EXERCISE OBJECTIVE: Lay out the records from the line containing "1493x812 pixels." through the line containing "Open the search icon in the sidebar" as a Markdown table with the columns n and Line. Put a row number in n and the line itself in Line, and skip any blank lines.

INPUT:
- - -

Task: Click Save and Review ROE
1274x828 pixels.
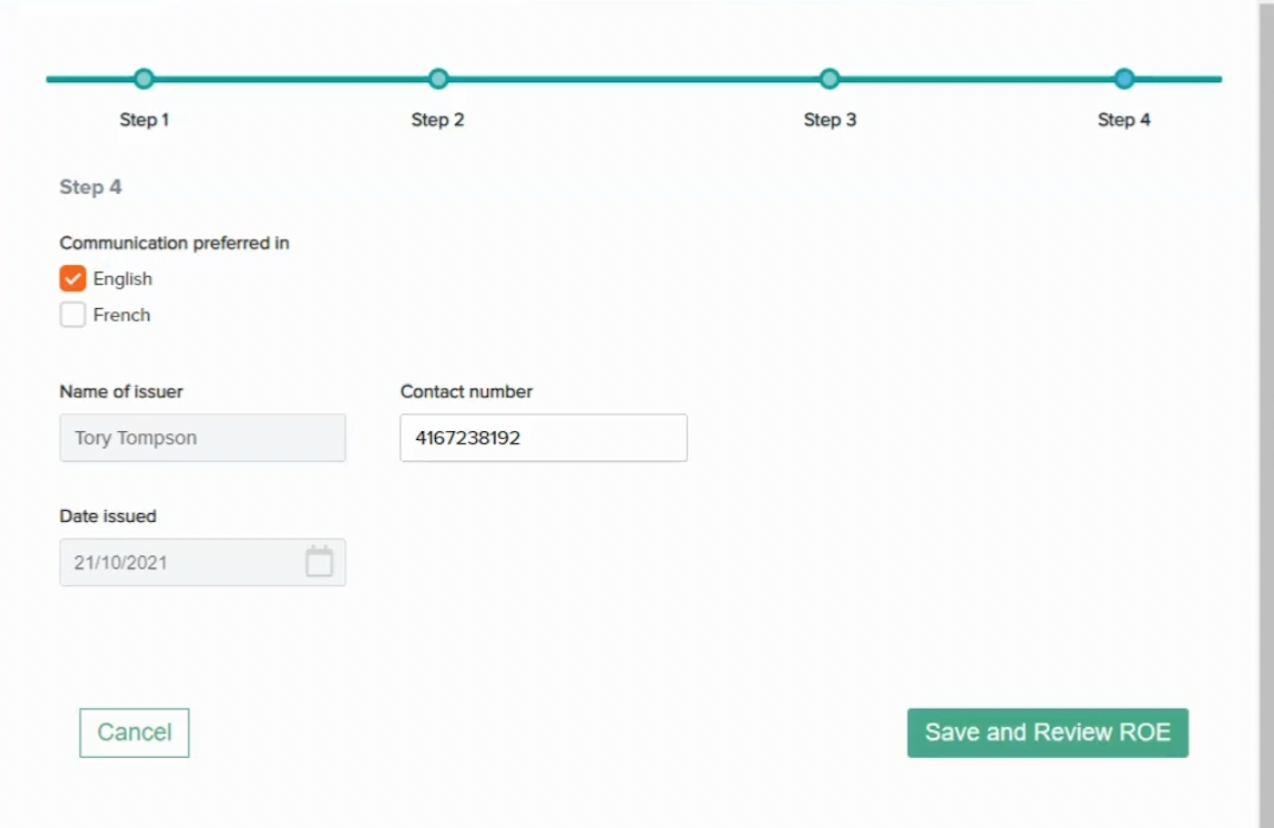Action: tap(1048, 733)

- - -

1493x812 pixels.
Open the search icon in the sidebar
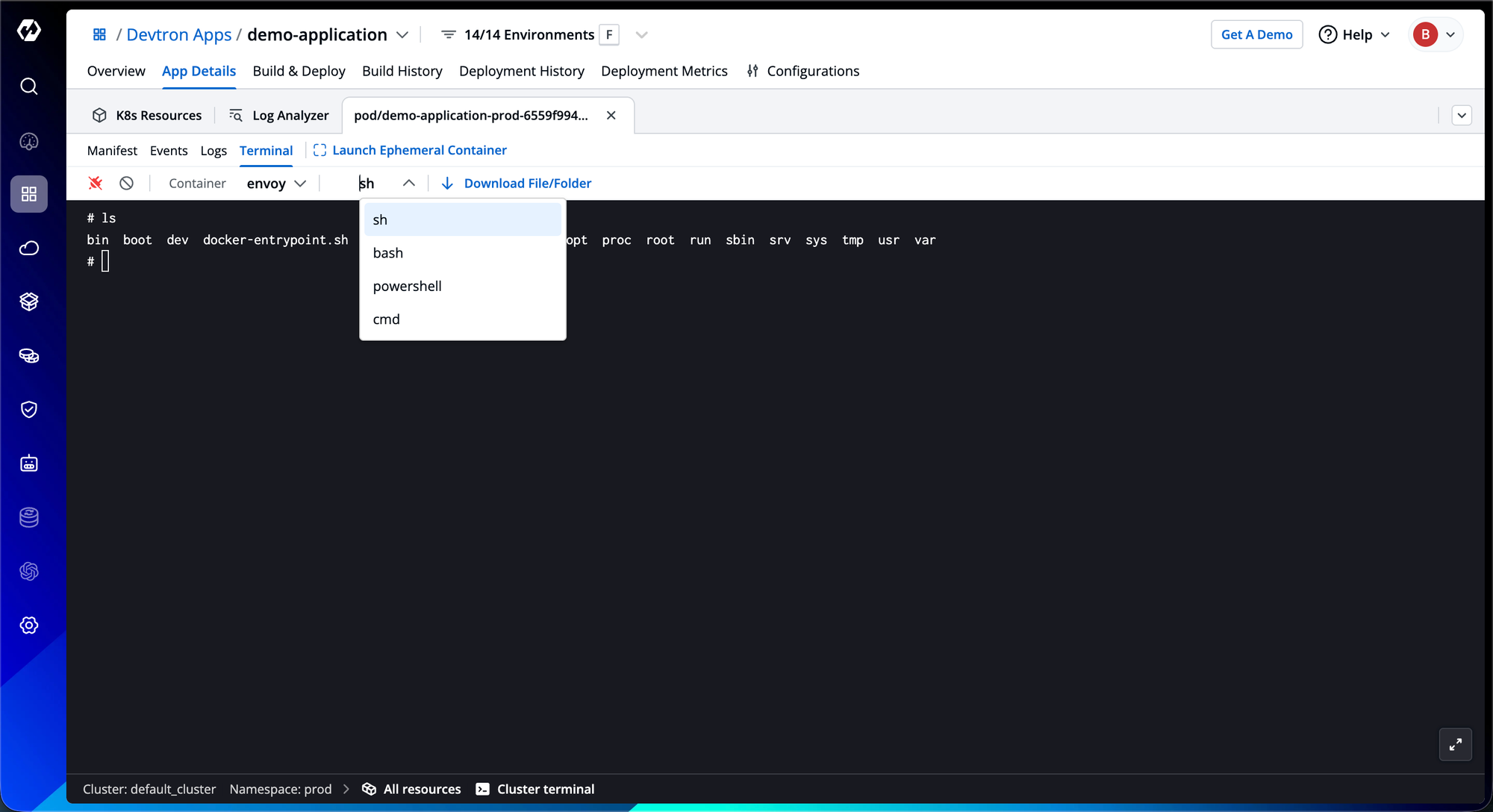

- - -

WRITTEN REPLY:
| n | Line |
|---|---|
| 1 | 1493x812 pixels. |
| 2 | Open the search icon in the sidebar |